++++ Selected extract

Instead we picked up on one unique aspect of the new Holmes — his uncanny, frantic ability to observe. Like a bird on cocaine. We wanted to give the viewer the ability to experience what Sherlock sees. Make the interactive element and our experience directly related to a promise for the feature film. But never try to recreate the film. Or a foggy London anno 1890. This project begged to be a timeless cinematic era mash-up, a world that would have David Lynch feel at home. And because distribution of the on-line film is world wide, we put ourselves to the test and asked: how do we create a visual mystery — without any dialogue — that still delivers a rich mystery narrative.

With a crew and cast of 100 on set every day, 3 brilliant directors of photography working side by side, 7 cameras, 3 capture formats and a costume lead from “Mad Men” set and lots of coffee, we set the stage. One large, timeless, labyrinth of a location. A private club filled with characters from around the world. A formal event: cigar smoke wafts, elevator doors reveal, mirrors disguise, glances distract and seduce. Everyone’s a suspect. We enter, as first person view camera. We are Holmes. Then — a crime takes place right before our eyes. What really happened? Who did it? Why?

++++++++

Goal of the exercise:
Copy out the section of the Holmes film passage starting with "With a crew" and going on through "did it? Why?", changing "cigar smoke" to "pipe smoke".

++++ Source data

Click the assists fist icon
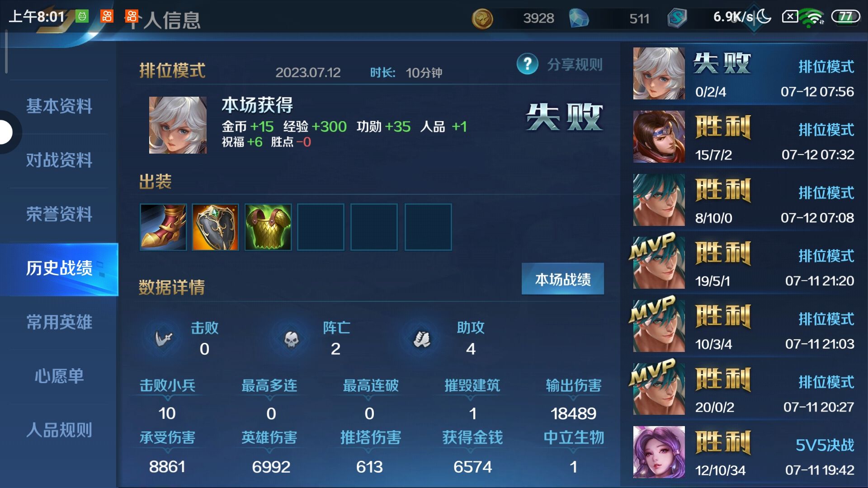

++++++++

Task result:
With a crew and cast of 100 on set every day, 3 brilliant directors of photography working side by side, 7 cameras, 3 capture formats and a costume lead from “Mad Men” set and lots of coffee, we set the stage. One large, timeless, labyrinth of a location. A private club filled with characters from around the world. A formal event: pipe smoke wafts, elevator doors reveal, mirrors disguise, glances distract and seduce. Everyone’s a suspect. We enter, as first person view camera. We are Holmes. Then — a crime takes place right before our eyes. What really happened? Who did it? Why?